### Wavefield retrieval, manifold learning and data reduction

**Wavefield retrieval from surface array data**

There have been extensive efforts in developing data regularization strategies and interpolation techniques accommodating the limitations of present day acquisition. Acquisition designs away from regular sampling and exploiting frames with respect to which data compress (motivated by compressed sensing) have been considered; however, the underlying theory is subtle and incomplete in the case of solutions to the system of equations describing elastic waves. The multi-scale physics of waves provides us with opportunities to discover new directions in the fields of probing, retrieval and compression.

*Sparsity, compression, geometry*. The wavepackets, like curvelets, for given scale and orientation, are positioned via translation on a lattice. Naturally the points in the lattice have no knowledge of the waves in the data. We developed a nonlinear technique where the points become a function of the data to be decomposed, thus departing from the use of frames, and obtain optimal compression. This technique makes use of block Hankel operators and so-called AAK theory [75,76].Recently, we introduced a method for frequency extrapolation assuming that the data (in time) can be sparsely represented by a sum of Lorentzian functions. This condition restricts, for example, the ‘density’ of reflections in a given time window. The current implementation of this technique makes use of knowledge of the band-pass filter, which requirement needs to be further relaxed.

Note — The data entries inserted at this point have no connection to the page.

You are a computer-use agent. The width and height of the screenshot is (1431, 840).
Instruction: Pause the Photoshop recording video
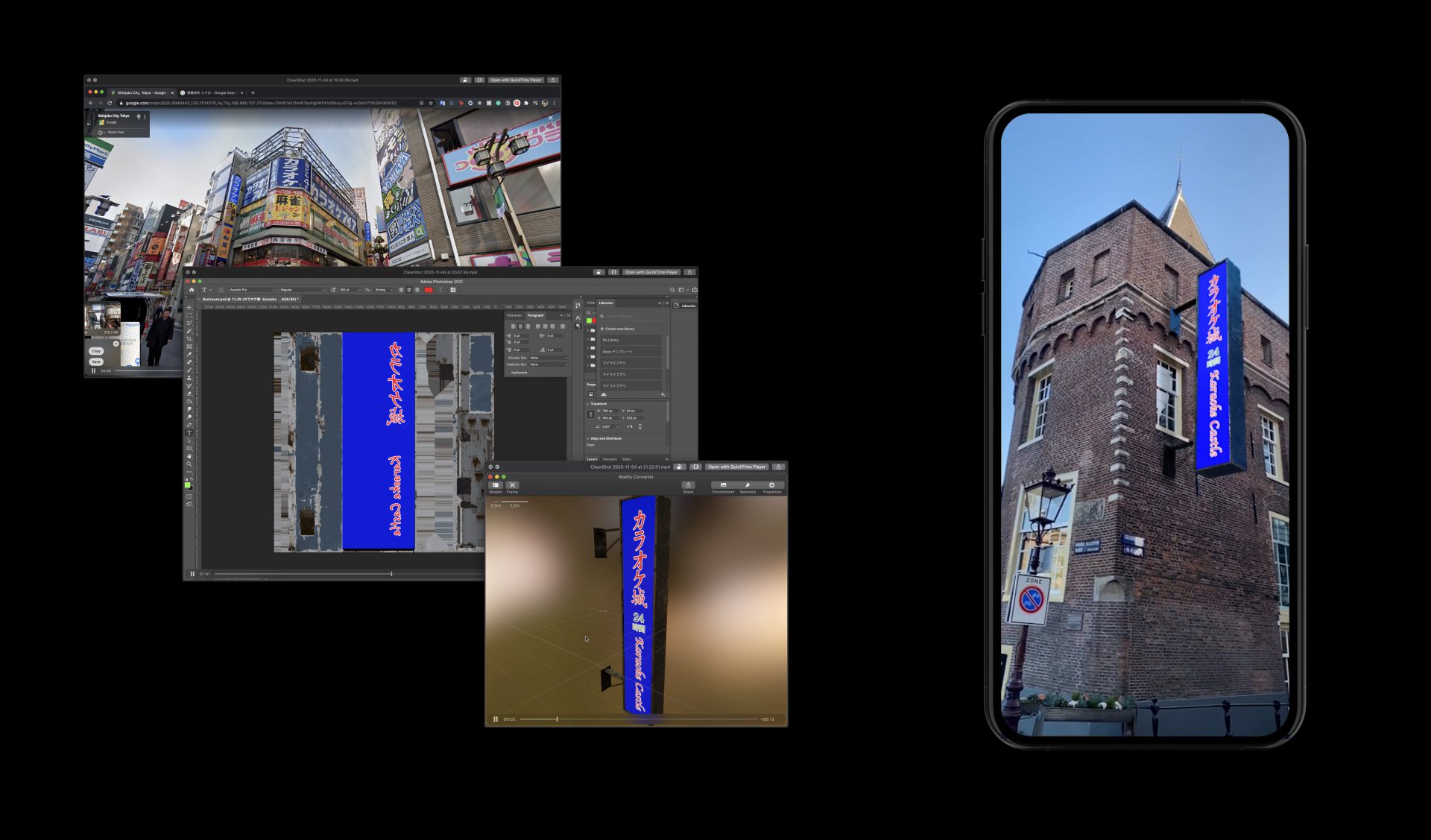click(192, 574)
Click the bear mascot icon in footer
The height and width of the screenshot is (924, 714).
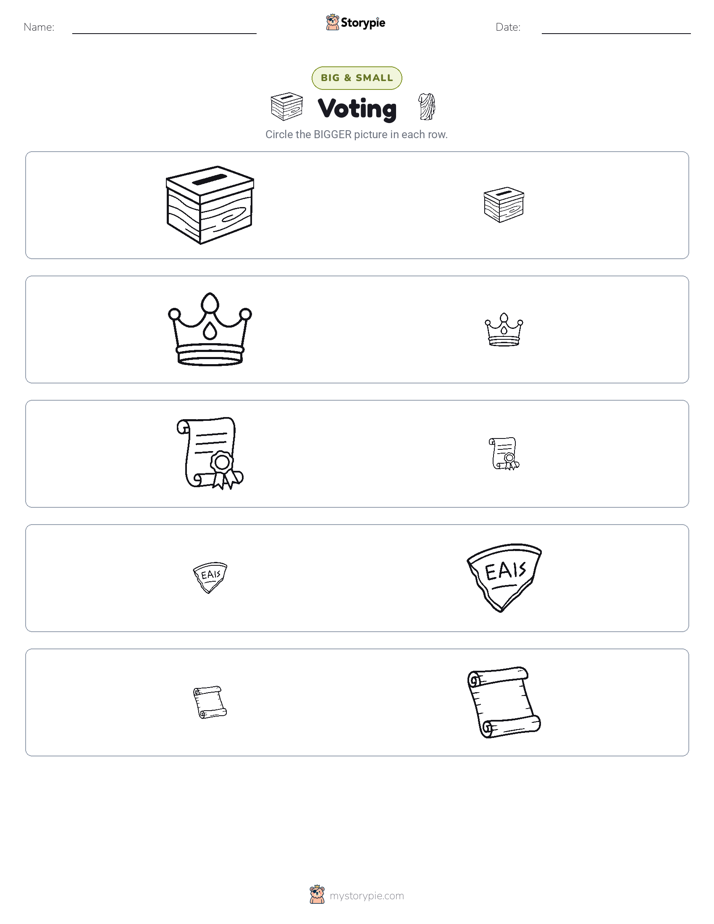click(317, 895)
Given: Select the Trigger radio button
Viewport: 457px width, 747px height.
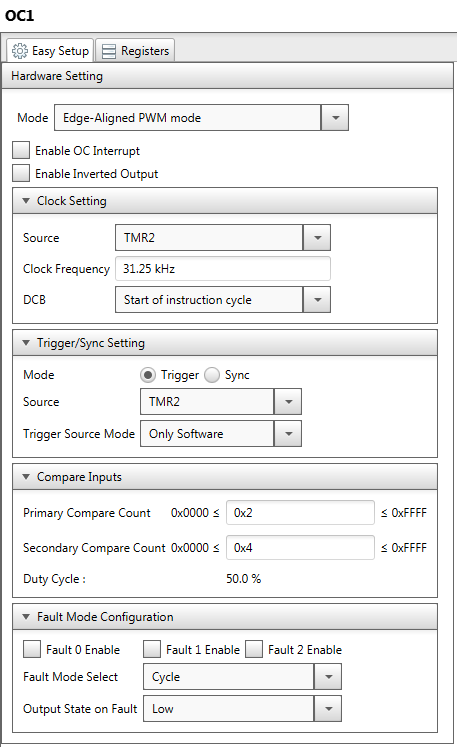Looking at the screenshot, I should coord(148,375).
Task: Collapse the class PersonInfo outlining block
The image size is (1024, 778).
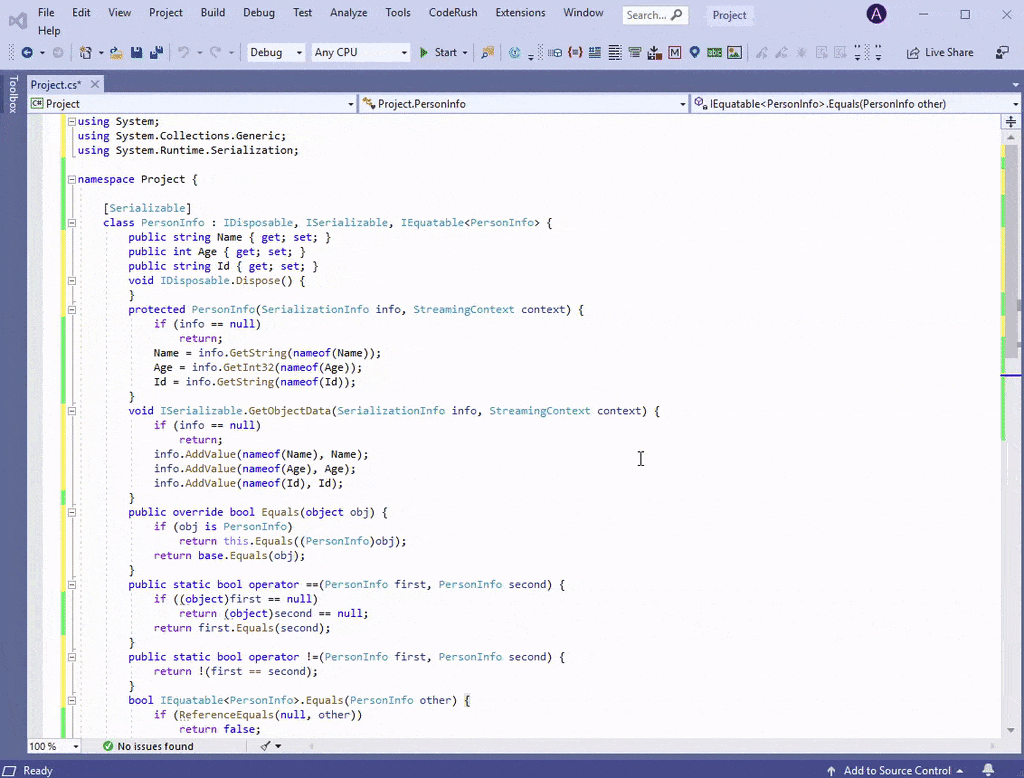Action: tap(71, 223)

The extrapolation provides insight in the ultimate information contained in finite-frequency data.Via compression, we can also recover geometrical information (slopes, curvatures, etc.) connecting points in phase space corresponding with the significant wavepacket coefficients using graph cuts. These appeared to allow conflicting slopes in the data and proved to be a powerful tool in interpolation.

*Gradients, nonlinear diffusion*. Through multi-component data we have implicit information about the spatial derivatives (and, hence, directionality) of the wavefield. We can use these derivatives to form structure tensors (which we can extend to allow for conflicting slopes). We constructed a nonlinear anisotropic diffusion equation using these tensors; the associated process provides effectively a new interpolation concept.

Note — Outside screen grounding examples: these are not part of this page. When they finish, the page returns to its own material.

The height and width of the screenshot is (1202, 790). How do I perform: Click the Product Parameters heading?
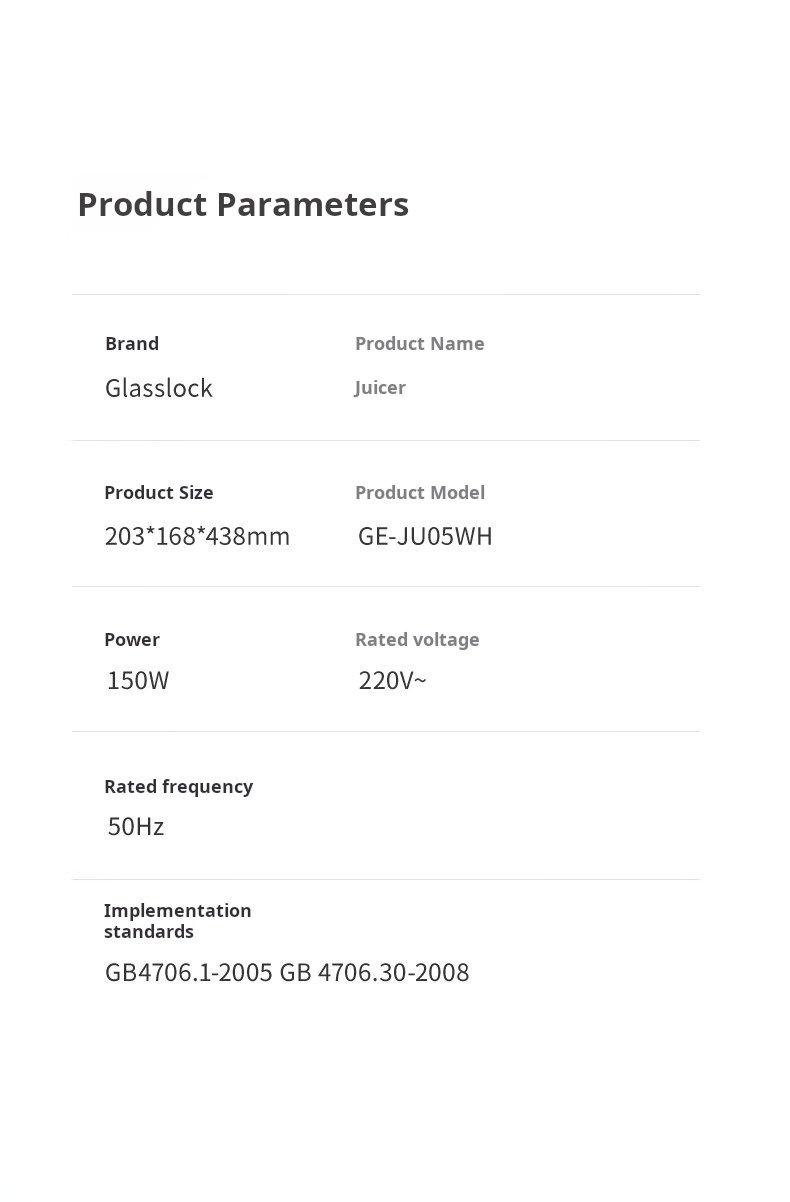(243, 204)
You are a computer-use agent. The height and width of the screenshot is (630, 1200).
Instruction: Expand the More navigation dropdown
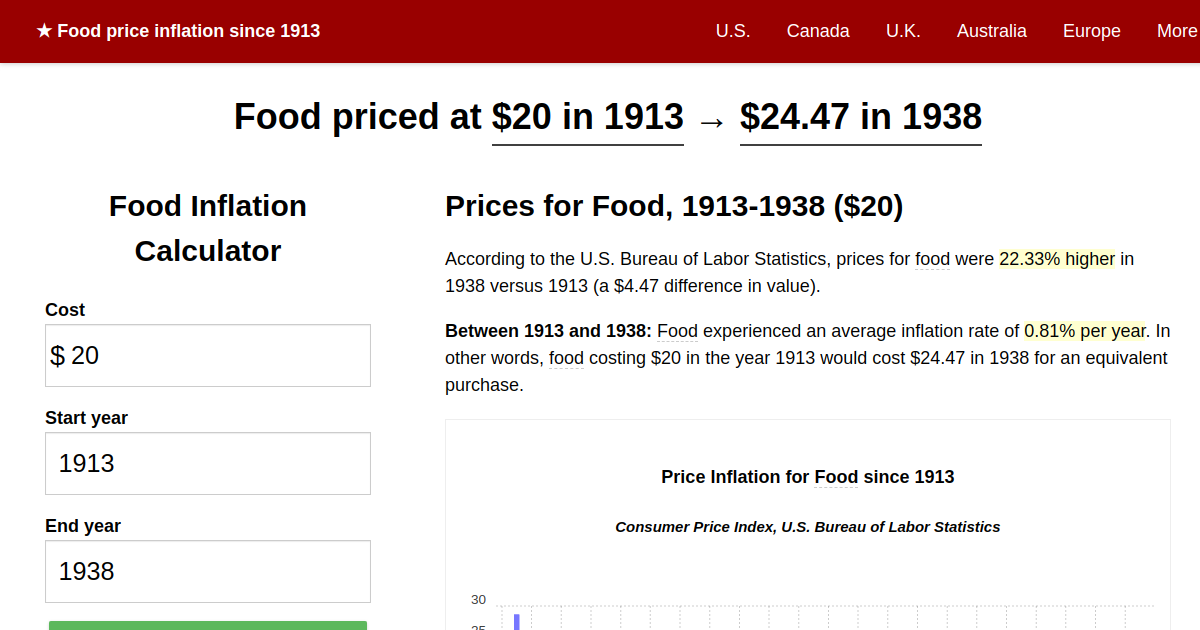1178,31
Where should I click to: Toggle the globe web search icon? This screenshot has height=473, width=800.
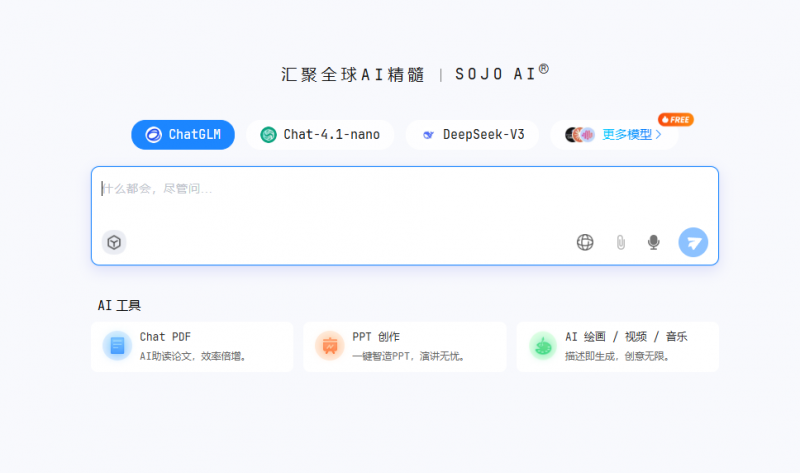click(585, 242)
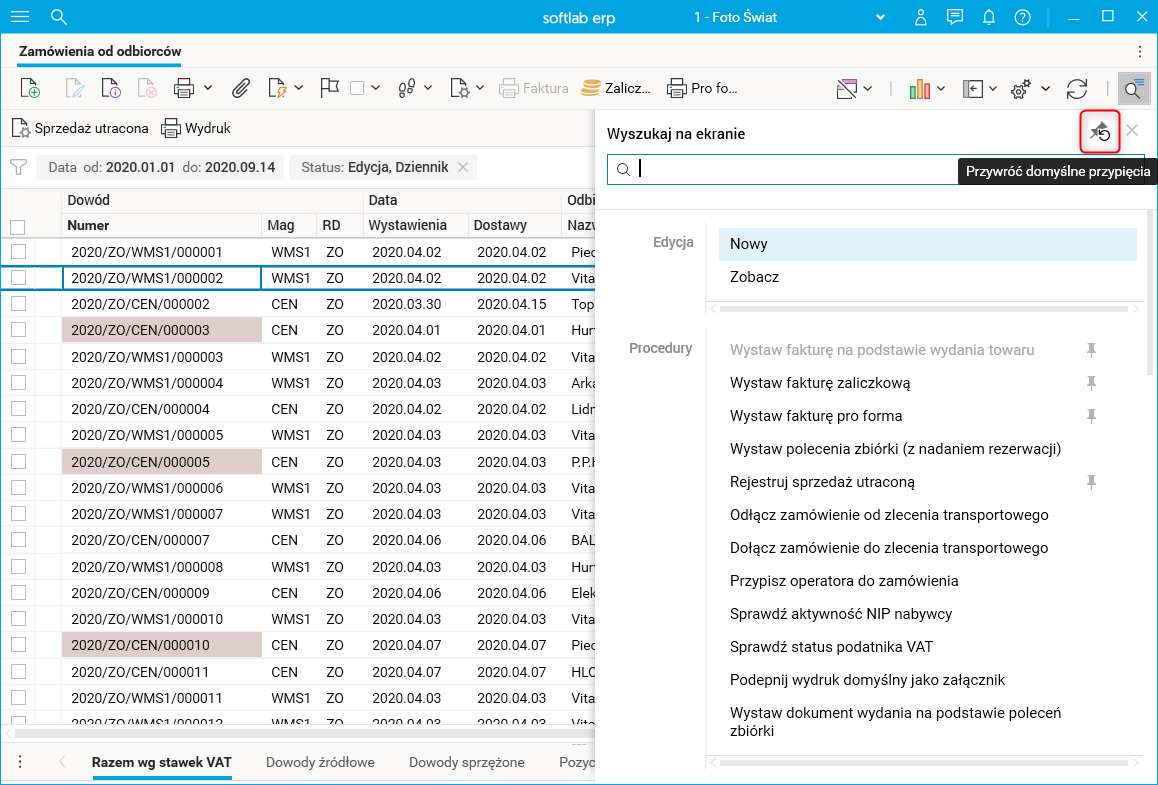Open the notifications bell icon
Viewport: 1158px width, 785px height.
coord(989,17)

The **Dirichlet-to-Neumann map **represents the data in the analysis of the inverse boundary value problem for seismic waves. This map models observations when acting on a boundary source, or equivalently simultaneous sources, which can be synthesized from actual sources in multiple ways. We have studied the probing of this Dirichlet-to-Neumann map in the frequency domain, carried out an analysis and obtained conditions and a procedure to enable accurate low-rank approximations. This property lends itself to time-harmonic wavefield recovery with matrix completion techniques.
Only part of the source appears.